Basil goes O.U.T.S.I.D.E. (Platformer, Browser game) - Basil is a little purple man who wakes up in a cave and goes on an adventure that leads to him dying a lot, because touching most things kills him instantly. You have to love wall-jumping and careful platforming, and not care about story or inflicting violence upon your foes.

When it’s safe again (Exploration, Browser game) - A five-minute exploration of little things in someone’s life while they miss their SO during quarantine.

Walkerwall (Puzzle Platformer, Browser game) - A minimalist puzzle-platformer; you can slide around corners and change gravity by doing do, and there are pickups you can only retrieve while gravity is going a certain way. Many points for cleverness; I haven’t seen anything quite like this before. But it also can be hard to grok because of that.
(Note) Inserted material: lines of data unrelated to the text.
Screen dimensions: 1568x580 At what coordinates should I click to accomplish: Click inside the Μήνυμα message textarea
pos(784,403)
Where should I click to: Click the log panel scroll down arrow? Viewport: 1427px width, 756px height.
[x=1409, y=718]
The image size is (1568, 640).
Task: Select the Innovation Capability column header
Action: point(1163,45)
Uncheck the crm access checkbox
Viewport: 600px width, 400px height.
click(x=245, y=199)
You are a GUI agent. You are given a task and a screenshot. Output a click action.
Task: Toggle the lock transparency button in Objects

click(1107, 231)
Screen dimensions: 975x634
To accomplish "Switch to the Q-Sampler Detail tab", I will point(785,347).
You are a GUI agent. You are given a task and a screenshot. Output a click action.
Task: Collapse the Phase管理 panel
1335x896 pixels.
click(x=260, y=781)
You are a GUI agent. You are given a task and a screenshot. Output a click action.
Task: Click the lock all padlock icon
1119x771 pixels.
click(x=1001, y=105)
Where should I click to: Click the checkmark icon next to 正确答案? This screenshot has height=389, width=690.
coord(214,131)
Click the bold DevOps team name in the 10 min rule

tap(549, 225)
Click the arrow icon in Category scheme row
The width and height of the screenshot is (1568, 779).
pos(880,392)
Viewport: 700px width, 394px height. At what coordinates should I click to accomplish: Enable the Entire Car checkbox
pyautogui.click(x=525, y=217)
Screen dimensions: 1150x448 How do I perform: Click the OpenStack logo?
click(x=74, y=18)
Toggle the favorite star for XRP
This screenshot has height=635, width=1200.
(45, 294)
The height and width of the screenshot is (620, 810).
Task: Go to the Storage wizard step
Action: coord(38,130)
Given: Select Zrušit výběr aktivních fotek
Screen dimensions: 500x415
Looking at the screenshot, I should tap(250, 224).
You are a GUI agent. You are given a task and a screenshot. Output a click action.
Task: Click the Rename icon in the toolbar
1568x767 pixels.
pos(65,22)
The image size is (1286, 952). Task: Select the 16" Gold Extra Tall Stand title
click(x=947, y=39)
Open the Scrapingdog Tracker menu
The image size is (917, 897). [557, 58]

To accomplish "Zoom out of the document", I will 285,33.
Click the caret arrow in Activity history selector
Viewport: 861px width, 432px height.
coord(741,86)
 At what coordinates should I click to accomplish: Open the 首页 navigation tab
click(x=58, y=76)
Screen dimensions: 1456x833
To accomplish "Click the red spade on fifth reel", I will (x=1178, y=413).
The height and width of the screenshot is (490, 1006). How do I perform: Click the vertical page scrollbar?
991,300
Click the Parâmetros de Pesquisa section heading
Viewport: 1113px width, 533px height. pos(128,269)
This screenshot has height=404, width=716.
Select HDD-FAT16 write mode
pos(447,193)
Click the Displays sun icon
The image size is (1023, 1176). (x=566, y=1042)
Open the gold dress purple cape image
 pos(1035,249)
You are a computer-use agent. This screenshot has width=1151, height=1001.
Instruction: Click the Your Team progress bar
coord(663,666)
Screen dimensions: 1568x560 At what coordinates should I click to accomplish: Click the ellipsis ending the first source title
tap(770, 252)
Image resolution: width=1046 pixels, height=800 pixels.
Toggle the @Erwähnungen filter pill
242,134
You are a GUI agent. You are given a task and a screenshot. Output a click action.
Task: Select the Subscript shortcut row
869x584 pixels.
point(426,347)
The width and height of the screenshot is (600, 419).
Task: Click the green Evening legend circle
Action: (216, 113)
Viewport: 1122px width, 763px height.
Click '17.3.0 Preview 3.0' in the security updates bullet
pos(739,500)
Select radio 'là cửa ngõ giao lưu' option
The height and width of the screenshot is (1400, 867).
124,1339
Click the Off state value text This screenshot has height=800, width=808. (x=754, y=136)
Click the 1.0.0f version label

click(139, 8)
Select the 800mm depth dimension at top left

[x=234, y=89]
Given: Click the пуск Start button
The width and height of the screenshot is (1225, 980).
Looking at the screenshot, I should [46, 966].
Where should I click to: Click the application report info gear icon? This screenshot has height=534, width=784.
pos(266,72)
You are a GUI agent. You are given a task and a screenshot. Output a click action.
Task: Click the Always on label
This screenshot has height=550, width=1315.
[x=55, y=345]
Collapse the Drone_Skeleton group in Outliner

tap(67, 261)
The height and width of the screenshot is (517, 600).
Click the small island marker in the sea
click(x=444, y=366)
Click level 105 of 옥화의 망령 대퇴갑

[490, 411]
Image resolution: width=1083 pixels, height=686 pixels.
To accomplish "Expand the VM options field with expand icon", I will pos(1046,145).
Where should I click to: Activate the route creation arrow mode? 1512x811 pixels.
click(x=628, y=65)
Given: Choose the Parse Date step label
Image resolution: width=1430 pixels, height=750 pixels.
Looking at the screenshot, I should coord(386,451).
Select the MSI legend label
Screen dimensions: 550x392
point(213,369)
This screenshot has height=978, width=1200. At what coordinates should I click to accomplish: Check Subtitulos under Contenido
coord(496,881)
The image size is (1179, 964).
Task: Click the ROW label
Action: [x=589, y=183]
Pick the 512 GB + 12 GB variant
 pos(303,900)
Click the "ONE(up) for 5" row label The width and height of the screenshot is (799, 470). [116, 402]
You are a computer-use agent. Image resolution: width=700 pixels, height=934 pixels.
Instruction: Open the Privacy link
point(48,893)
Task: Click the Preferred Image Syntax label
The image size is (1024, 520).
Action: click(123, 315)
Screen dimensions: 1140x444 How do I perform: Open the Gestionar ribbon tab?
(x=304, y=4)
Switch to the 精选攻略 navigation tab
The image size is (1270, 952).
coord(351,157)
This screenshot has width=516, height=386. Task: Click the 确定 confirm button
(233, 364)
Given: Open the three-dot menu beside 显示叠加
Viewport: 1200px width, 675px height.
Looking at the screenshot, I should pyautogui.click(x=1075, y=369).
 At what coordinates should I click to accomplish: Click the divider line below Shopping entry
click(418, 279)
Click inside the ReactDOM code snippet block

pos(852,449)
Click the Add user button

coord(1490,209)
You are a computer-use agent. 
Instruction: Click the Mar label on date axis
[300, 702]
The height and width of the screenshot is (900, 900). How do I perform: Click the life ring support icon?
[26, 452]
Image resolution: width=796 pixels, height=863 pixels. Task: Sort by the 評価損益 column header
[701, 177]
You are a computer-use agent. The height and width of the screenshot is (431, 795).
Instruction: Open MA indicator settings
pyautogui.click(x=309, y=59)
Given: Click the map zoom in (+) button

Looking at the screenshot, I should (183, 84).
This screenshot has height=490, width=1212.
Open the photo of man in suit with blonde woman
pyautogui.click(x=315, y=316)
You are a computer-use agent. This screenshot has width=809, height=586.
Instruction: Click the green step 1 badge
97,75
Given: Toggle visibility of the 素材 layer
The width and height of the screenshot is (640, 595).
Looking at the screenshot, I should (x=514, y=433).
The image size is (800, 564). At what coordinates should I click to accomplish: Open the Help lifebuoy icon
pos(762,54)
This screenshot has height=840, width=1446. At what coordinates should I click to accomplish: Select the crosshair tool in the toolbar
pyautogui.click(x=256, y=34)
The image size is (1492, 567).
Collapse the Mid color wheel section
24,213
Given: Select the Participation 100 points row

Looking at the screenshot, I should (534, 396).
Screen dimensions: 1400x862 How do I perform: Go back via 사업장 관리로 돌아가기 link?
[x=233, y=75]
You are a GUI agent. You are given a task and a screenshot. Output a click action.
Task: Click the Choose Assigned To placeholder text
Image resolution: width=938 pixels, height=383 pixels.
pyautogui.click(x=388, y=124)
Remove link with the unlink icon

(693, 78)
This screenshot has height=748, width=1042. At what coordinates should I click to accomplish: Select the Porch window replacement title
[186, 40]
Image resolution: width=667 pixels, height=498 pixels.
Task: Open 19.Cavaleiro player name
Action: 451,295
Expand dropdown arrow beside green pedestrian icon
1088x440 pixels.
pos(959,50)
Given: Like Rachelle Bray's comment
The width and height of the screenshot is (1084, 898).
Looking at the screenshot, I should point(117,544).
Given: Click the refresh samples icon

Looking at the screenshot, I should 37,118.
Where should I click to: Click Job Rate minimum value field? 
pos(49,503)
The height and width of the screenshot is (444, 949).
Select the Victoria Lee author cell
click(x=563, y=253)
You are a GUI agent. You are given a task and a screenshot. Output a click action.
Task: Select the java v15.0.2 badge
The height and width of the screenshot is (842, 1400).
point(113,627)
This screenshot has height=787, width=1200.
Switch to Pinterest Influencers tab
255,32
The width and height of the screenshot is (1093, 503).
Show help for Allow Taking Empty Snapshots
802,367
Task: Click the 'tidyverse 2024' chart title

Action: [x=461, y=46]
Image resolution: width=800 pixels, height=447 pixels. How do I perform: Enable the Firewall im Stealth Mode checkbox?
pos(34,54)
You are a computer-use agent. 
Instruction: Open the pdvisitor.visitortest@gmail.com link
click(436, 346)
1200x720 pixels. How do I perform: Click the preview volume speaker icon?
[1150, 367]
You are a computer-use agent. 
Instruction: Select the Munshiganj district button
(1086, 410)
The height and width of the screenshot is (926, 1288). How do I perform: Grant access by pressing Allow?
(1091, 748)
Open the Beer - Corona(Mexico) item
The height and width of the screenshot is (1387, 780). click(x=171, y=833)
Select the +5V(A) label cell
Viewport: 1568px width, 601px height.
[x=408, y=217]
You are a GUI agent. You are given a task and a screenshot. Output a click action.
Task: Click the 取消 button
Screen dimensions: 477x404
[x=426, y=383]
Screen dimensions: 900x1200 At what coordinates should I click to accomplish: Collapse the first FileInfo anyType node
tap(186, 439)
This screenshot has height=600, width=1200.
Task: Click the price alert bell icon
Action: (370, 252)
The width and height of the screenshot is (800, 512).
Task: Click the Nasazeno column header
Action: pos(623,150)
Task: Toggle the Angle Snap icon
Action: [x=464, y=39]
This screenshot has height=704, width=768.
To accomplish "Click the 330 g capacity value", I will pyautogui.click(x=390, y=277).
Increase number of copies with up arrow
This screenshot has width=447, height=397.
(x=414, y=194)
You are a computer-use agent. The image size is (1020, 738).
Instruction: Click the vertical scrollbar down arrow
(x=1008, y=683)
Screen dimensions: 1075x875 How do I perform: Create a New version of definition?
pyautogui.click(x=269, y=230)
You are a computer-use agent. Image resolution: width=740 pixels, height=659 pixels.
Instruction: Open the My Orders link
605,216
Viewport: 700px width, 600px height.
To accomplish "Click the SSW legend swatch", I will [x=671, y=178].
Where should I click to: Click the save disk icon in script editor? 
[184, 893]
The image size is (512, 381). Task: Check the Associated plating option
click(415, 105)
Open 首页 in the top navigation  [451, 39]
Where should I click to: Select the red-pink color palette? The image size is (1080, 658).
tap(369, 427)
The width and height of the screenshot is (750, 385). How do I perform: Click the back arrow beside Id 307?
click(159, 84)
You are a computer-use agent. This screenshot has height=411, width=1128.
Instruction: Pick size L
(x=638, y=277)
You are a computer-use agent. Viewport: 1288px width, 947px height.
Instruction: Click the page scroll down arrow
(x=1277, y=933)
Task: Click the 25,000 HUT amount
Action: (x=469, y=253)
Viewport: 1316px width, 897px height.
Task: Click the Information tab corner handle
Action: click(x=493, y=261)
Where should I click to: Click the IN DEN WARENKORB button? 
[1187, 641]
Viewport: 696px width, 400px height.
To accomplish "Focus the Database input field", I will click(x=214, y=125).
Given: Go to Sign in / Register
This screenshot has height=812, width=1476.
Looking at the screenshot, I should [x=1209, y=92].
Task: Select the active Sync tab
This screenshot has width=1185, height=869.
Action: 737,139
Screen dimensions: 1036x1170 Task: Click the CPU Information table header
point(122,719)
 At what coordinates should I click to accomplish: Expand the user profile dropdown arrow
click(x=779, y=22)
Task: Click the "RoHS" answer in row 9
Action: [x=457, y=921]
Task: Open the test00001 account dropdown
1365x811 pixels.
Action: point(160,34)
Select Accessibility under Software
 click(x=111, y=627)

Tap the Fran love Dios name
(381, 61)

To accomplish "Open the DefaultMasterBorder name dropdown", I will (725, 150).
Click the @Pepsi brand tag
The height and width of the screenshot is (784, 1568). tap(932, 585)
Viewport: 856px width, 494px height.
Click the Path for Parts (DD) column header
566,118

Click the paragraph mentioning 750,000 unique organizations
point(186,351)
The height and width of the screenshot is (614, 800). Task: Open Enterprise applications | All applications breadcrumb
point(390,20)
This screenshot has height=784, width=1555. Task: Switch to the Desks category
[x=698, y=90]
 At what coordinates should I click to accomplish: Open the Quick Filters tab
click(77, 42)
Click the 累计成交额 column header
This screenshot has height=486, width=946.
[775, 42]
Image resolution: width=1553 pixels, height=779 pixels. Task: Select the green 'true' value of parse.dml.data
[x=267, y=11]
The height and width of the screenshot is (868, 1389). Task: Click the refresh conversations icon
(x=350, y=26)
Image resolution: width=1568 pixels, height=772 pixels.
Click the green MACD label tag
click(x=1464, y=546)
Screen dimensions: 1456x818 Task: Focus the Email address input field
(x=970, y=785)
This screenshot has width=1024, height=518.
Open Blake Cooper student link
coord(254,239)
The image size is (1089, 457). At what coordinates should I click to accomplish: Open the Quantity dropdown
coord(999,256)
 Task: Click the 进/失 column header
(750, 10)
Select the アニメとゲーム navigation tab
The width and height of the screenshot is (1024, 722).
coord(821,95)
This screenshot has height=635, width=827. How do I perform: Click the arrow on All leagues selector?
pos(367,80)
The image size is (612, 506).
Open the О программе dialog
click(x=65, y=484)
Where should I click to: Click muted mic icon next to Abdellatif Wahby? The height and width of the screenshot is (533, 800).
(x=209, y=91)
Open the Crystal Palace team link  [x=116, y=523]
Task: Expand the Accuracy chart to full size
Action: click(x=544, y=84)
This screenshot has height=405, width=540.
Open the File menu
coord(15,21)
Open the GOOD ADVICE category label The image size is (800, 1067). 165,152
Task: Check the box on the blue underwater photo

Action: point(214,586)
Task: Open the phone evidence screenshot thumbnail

Tetrible (Puzzle, Browser game) - What if Tetris, but the floor is lava and the tetrad stack is constantly sinking into them? This is neat, and it changes the dynamic of Tetris because you need to be mindful of both building too high and falling too low-you need to make a thin stack and build out from it to score lines, and do that again and again repeatedly because your wide stack will end up in the lava.

Glitch Dungeon (Puzzle Platformer, Browser game) - A curious puzzle platformer where you eventually learn 4 spells and can switch between them each granting you a different power: Ignoring gravity, jumping high, being invincible, and climbing walls. (They’re color-coded and change the dungeon tiles when in use.) I got stuck on a puzzle room and frustrated, but I thought it was a cool concept.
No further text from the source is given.